When we make a decision – most of that process is irrational.
It comes from the gut or deep subconscious parts of our brain that struggle to find the words.
We decide – then come up with a logical and rational justification for that decision. A story we tell ourselves to satisfy the chimp inside our brains – and the chimps we assume are inside everyone else’s brains too.
It’s a very valid and worthy and logical story that everyone can understand and buy into.
What that story really is, is a place for you to hide and play it safe.
Hide from your work – whatever intrinsic or extrinsic form that may take for you.
YOU WANT MORE.
Mastery of your capabilities and of your destiny.
Autonomy to get your teeth into a really juicy project.
Ownership of your time and efforts.
To leave a lasting legacy.
Demonstration of your worth to its fullest. Not only to others, but to yourself too.
And by hiding behind rational stories, it allows you to operate guilt and regret-free. And never having to face public failure. Because hey, who’s going to criticise someone for getting a “proper job”, spending more time with family, and accepting the status quo.
I am not here to criticise the decision itself.
More of a desire to see more women in particular striving for more.
From a post in a group: “What is the main support needed for female veterans and why?“
This question pecks away at me daily and I struggle to find the words to pinpoint a root cause. And many of the comments, including my own, tend to lean towards confidence and worth.
Often feeling like an outsider, I didn’t leave for work/life balance because of family.
It was more a question of life!
I felt stagnant and constrained. Challenged for all the wrong reasons.
It’s why I went freelance… to feel the fear! But never really gripped it with both hands through lack of confidence.
However, through the power of networking – a skill practice daily, I’ve now landed contracts with organisations that offer me the autonomy of freelancing, whilst still being part of a team.

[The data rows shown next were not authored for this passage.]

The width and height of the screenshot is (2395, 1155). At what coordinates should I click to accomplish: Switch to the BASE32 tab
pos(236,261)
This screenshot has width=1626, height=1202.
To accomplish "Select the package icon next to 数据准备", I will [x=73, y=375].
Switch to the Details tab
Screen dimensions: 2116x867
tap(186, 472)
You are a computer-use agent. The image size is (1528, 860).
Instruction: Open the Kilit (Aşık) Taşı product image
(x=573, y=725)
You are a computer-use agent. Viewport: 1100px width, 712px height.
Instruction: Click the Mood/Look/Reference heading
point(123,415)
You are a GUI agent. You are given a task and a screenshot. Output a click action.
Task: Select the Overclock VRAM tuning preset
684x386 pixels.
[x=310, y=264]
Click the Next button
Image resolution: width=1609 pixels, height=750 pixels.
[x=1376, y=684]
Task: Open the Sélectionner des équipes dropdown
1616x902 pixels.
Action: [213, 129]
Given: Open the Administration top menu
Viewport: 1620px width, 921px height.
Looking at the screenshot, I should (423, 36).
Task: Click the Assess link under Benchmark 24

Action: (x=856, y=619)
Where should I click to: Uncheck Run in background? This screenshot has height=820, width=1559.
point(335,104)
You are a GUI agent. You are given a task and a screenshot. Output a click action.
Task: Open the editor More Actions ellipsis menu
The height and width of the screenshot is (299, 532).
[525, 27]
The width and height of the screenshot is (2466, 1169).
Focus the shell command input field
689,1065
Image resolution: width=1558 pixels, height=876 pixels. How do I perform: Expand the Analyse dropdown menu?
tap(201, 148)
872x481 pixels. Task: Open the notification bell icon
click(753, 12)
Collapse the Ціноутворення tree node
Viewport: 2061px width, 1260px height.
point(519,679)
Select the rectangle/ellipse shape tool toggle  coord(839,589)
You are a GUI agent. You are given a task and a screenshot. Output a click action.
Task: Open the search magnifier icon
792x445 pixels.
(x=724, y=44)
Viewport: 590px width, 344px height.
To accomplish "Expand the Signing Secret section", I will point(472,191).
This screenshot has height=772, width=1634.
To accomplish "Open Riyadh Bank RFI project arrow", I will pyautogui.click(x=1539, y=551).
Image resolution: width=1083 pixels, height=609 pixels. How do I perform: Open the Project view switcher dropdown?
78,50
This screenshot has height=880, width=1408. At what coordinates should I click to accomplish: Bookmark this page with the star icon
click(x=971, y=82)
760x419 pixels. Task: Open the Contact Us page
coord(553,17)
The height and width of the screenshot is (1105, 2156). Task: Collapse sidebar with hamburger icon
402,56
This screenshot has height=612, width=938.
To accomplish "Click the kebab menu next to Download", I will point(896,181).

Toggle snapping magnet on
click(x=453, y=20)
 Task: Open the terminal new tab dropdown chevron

And I still don’t feel done. There’s a creative itch lingering.
It’s a challenging topic for military service leavers and our civilian allies. Many people do leave careers for family reasons. People steer towards jobs that suit other people’s expectations. And with everything so out and loud on social media now, many people are crippled by impostor syndrome and anxiety.
And with my curious head on, in certain situations, I would supportively challenge the logical reasoning because, for the right desired outcome – we always find a way to make things work.
And whilst the Service does place immense strain on families and personal wellbeing – it may be the final straw that got you to make those seven clicks, but I believe there’ll be a deeper cause that got you thinking about it in the first place.
Unconvinced that simply leaving the military will prove to be the scratch required, the next step is to look for a purpose that was unable to find its place while you were serving.